__Exercise requirements__. Write out exactly the lines between the line containing "960x1318 pixels." and the end of the records, counting both ends, and leave out all pictures.

Input Start Marker

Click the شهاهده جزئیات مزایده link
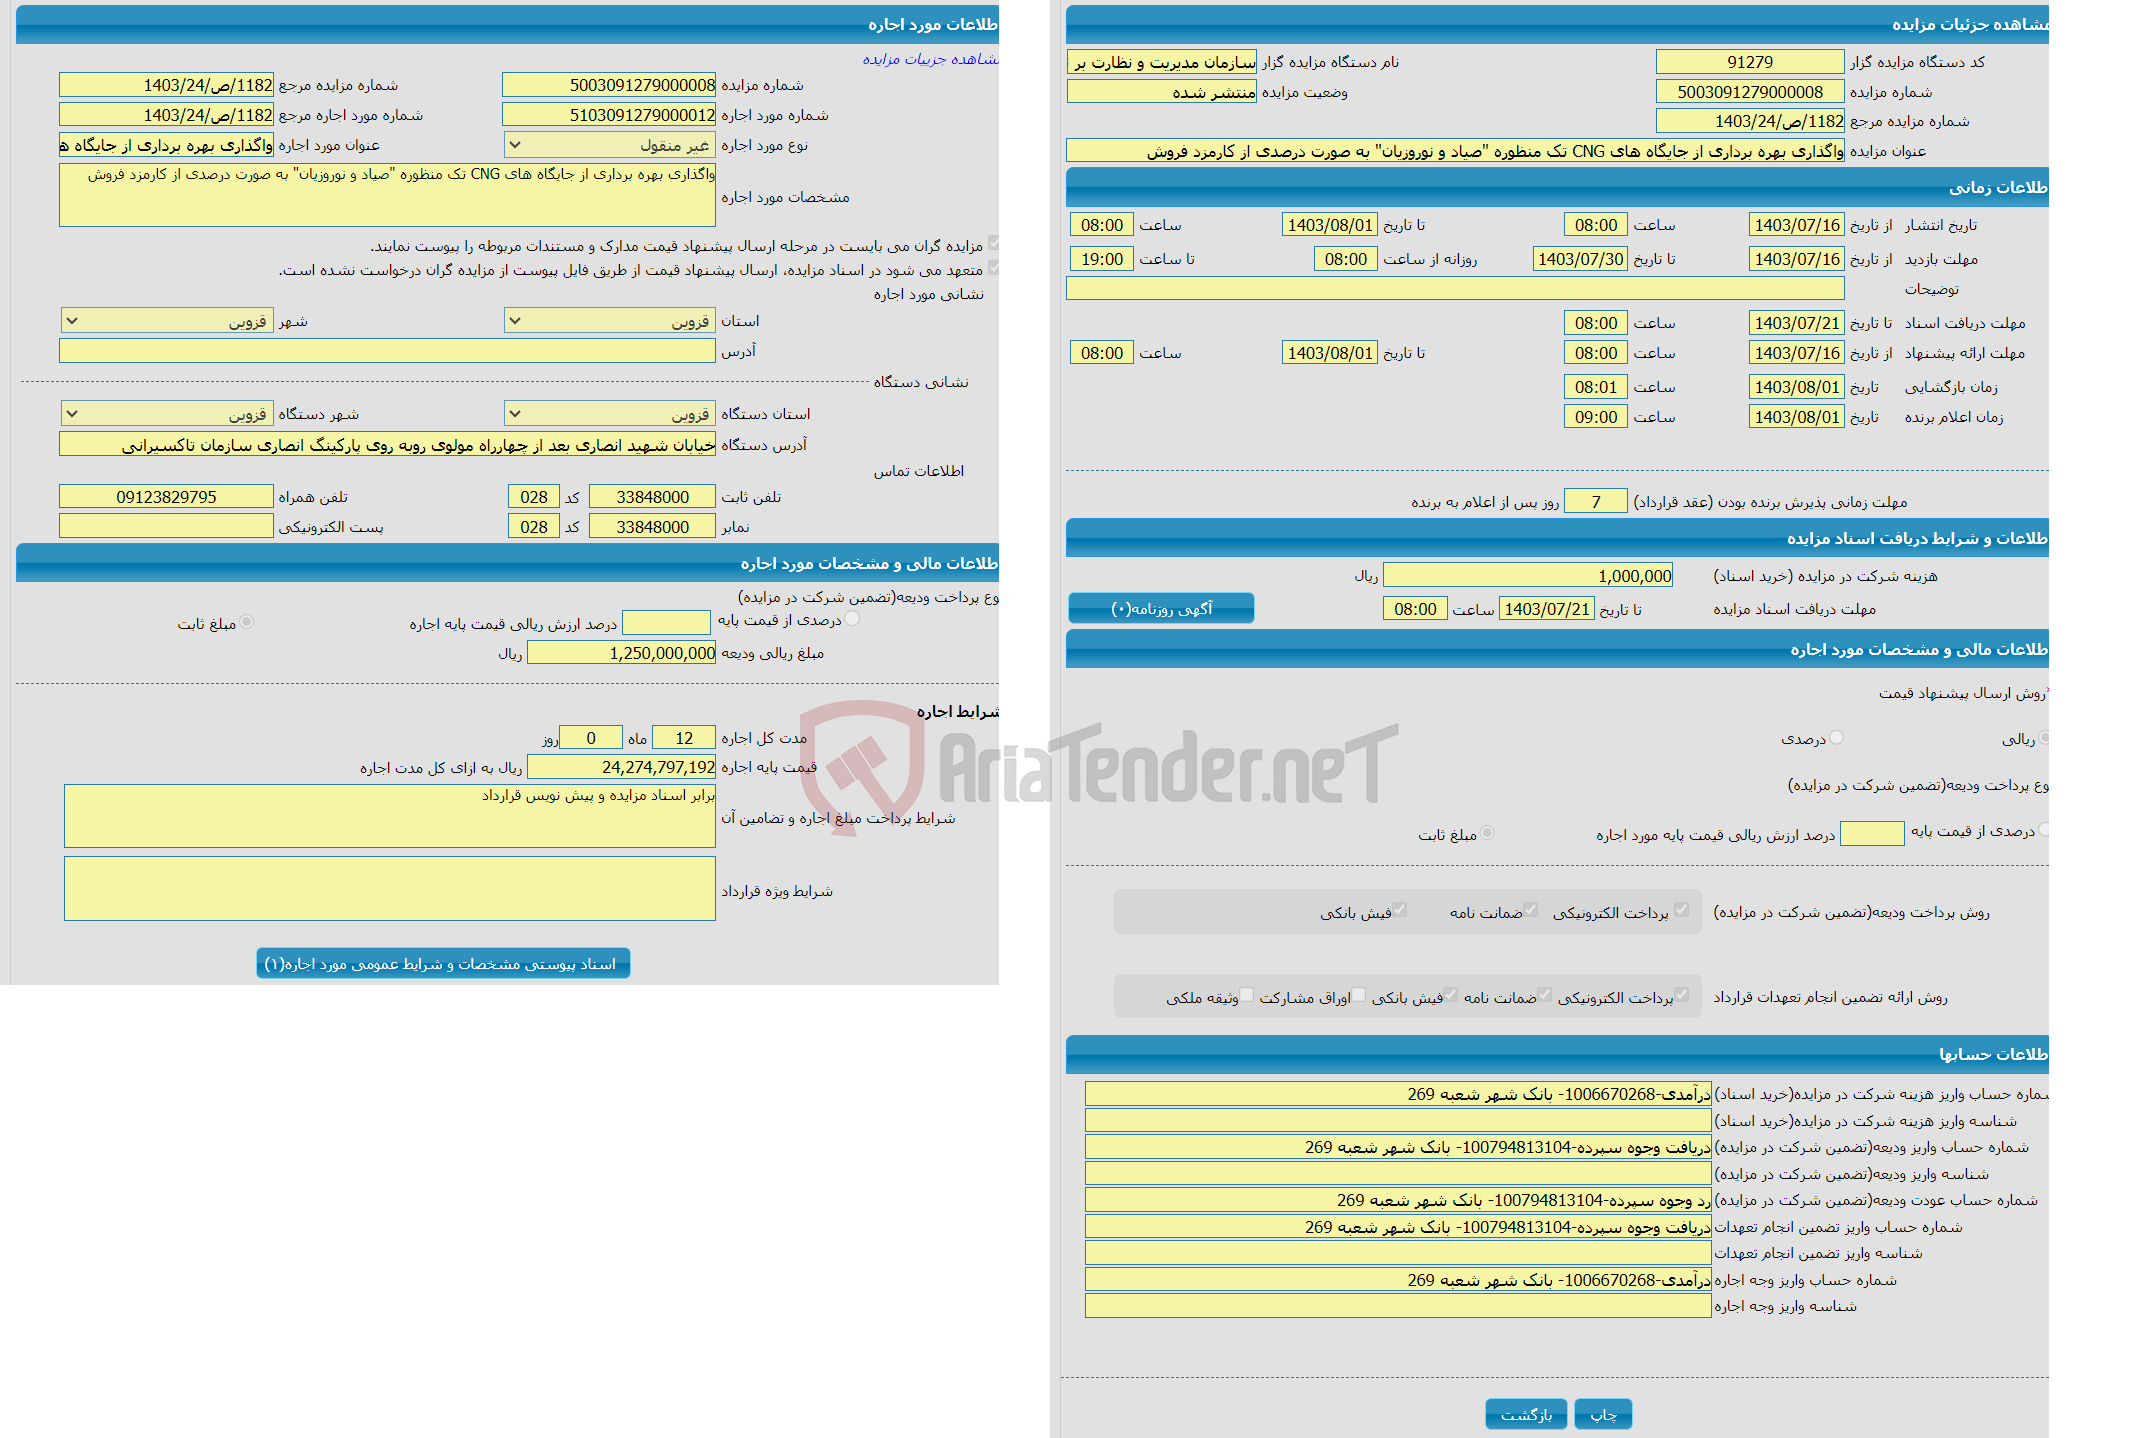The height and width of the screenshot is (1438, 2150). pos(931,59)

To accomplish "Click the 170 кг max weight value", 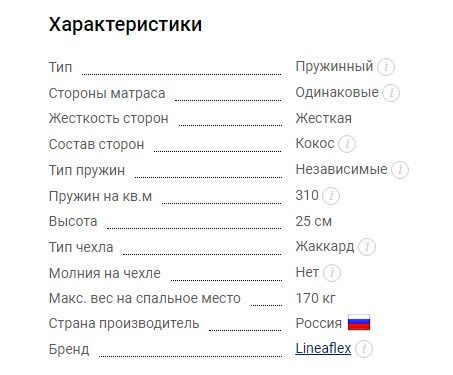I will (x=315, y=298).
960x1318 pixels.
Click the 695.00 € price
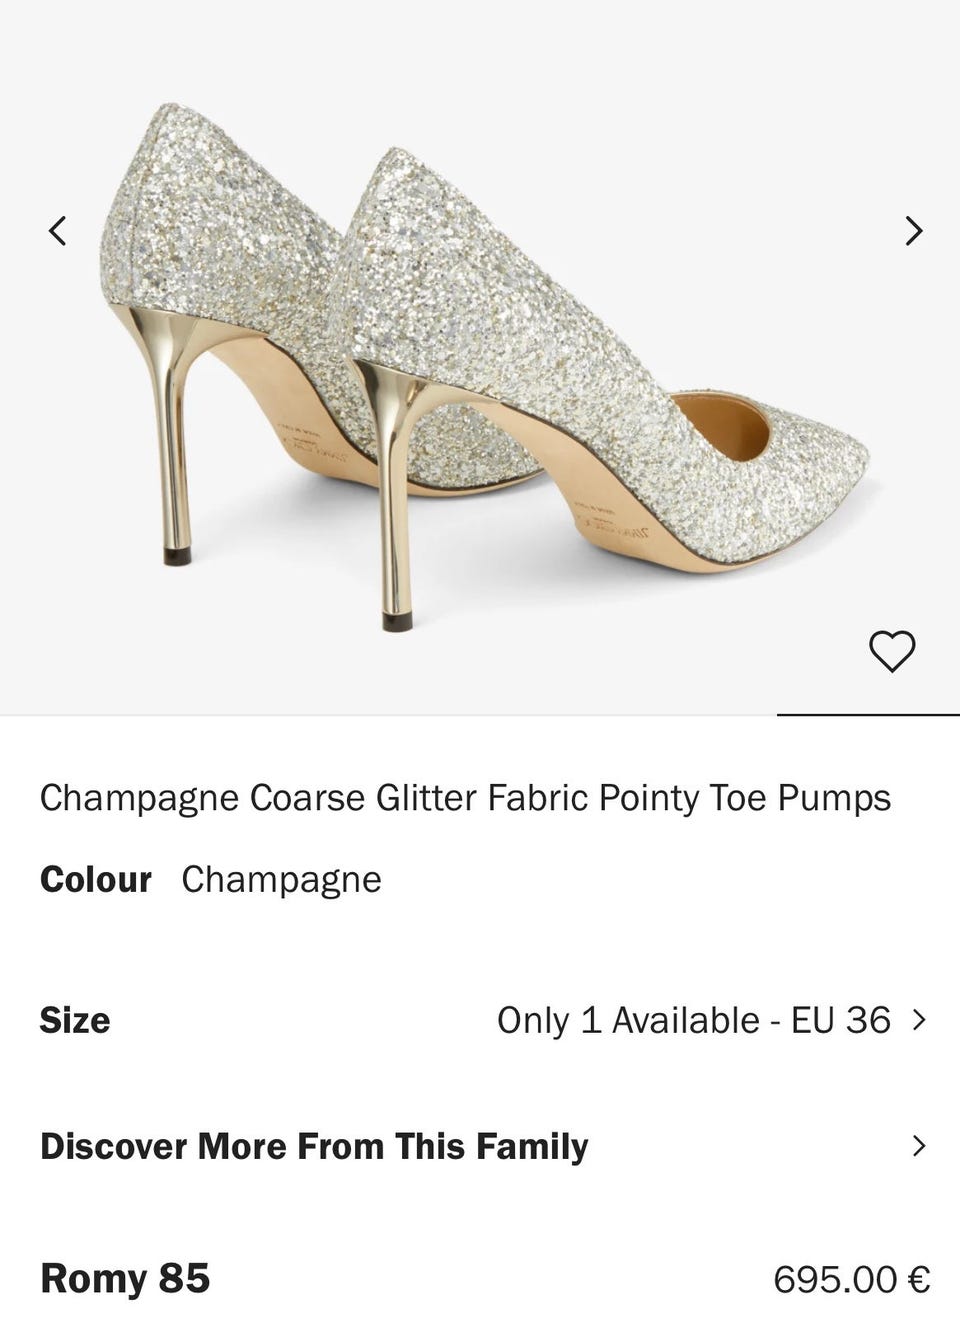[851, 1278]
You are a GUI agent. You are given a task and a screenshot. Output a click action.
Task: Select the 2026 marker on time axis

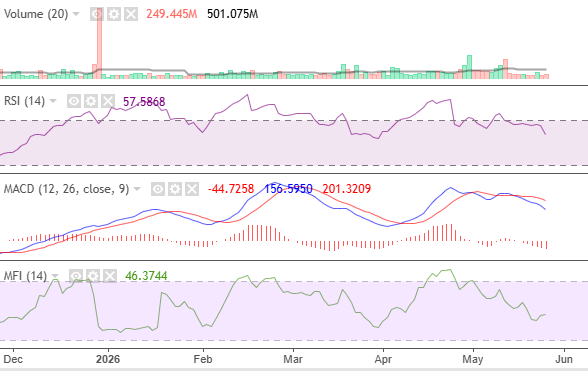[108, 359]
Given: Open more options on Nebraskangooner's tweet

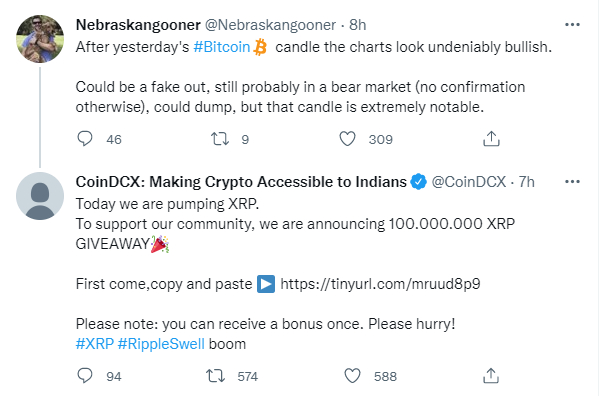Looking at the screenshot, I should [x=572, y=25].
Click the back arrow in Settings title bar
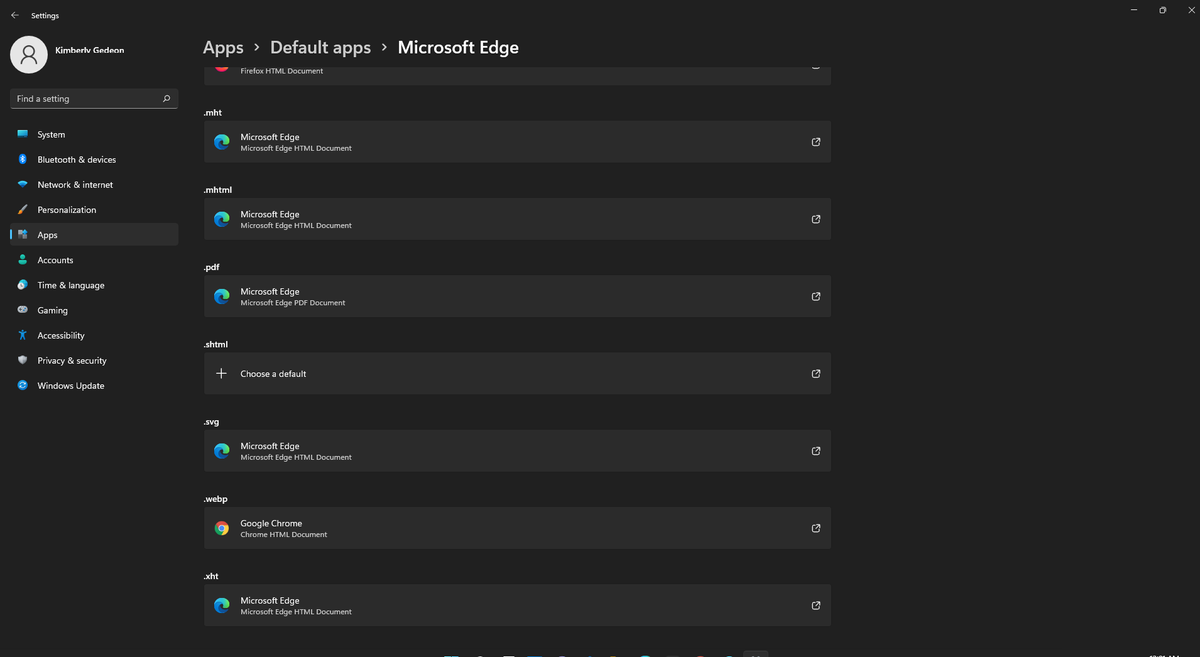1200x657 pixels. pos(14,15)
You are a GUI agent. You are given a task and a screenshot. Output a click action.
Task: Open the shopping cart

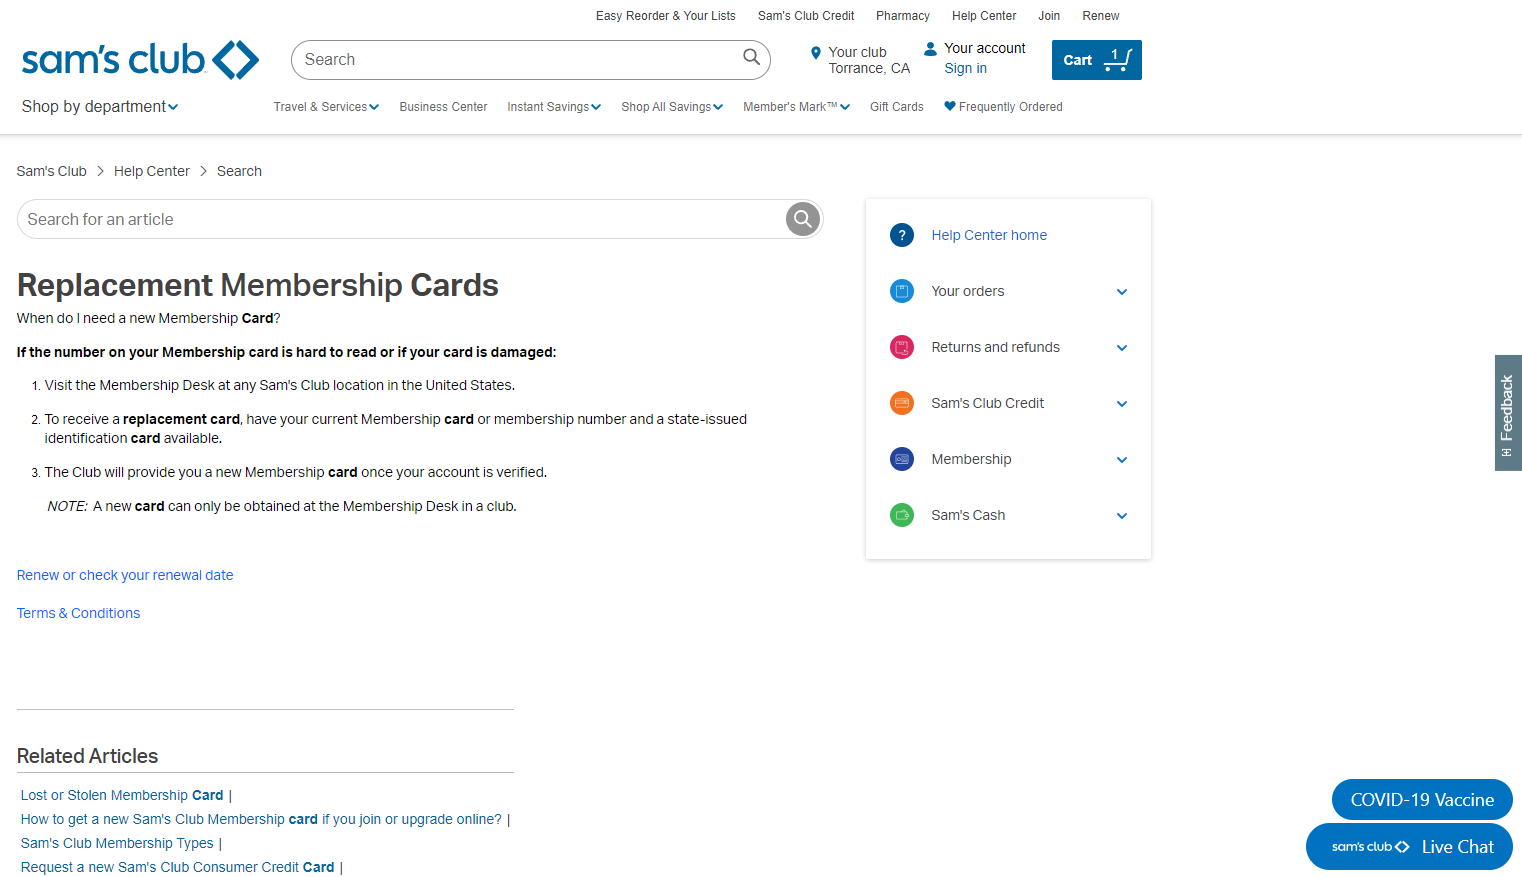[1096, 60]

Input End Marker

__Task output__.
960x1318 pixels.
Click the 695.00 € price
[851, 1278]
You are a GUI agent. You are given a task and a screenshot. Output a click action.
Task: Select the 2026 marker on time axis

[108, 359]
Given: Open more options on Nebraskangooner's tweet

Looking at the screenshot, I should [x=572, y=25].
Click the back arrow in Settings title bar
1200x657 pixels. pos(14,15)
You are a GUI agent. You are given a task and a screenshot. Output a click action.
Task: Open the shopping cart

[1096, 60]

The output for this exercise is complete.